34. Arrange to Get Credit For Your Phone and Utility Bills
Normally, a credit score is meant to measure how well you pay back debt in a timely manner. A lot of young people make the mistake that if they pay their bills on time (like a cell phone plan) that means they have a good credit score. Historically, phone and utility bills never affected your credit score, unless you owned them money for the service. In that case, your score would go down from when the collections agency notified credit bureaus. So paying for services does not usually count towards the score…That is, until now, if you choose to opt-in to a special program.
One of the credit bureaus, Experian, decided to come out with their program called Experian Boost.
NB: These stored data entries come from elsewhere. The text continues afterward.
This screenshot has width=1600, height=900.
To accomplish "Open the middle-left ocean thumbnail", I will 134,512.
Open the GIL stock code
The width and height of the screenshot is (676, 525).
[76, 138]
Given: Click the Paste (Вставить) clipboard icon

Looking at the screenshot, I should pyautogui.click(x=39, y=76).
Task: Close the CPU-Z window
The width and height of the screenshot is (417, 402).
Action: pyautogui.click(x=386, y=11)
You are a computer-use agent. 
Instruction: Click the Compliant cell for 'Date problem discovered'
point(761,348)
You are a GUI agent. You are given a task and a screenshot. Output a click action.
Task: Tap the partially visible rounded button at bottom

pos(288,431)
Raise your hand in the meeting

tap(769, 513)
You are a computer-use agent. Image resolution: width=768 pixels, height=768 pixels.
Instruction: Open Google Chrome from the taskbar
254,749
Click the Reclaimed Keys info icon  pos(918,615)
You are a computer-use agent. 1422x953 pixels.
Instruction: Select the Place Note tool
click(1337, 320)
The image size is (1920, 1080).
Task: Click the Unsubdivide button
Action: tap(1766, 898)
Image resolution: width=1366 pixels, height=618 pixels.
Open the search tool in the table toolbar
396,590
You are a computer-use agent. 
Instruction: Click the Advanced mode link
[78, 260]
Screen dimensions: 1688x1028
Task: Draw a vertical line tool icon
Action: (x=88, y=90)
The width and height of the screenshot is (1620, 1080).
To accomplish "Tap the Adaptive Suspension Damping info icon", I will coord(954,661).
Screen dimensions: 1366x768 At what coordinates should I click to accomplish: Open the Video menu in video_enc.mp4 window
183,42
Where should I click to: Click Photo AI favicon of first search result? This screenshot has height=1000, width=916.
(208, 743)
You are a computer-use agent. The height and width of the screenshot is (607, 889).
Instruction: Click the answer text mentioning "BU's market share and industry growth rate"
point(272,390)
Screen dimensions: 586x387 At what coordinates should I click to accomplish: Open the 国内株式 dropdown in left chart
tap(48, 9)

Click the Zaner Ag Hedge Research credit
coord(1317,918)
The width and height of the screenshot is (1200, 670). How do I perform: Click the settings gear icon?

This is a program where they will arrange to get the information for your utilities and phone bill to count towards your overall score. Unlike credit cards, this will not happen automatically, so you must sign up for the program. At his moment, Experian is the only credit bureau that is offering this option. So TansUnion and Equifax are still not going to count your utilities towards your credit score. Usually, lenders will take an average of all three agencies to get your final score.
When you first get a new credit card, you may feel tempted to spend to your heart’s content. If it is necessary to make a big purchase right away, it’s okay to do so if you know that you can pay it back quickly. However, nearly maxing out your credit cards on a regular basis can be very bad for your score. Credit utilization should never be higher than 30% of your total limit. For example, if you have a credit card with a $1,000 limit, you should never borrow more than $300, unless it is an emergency.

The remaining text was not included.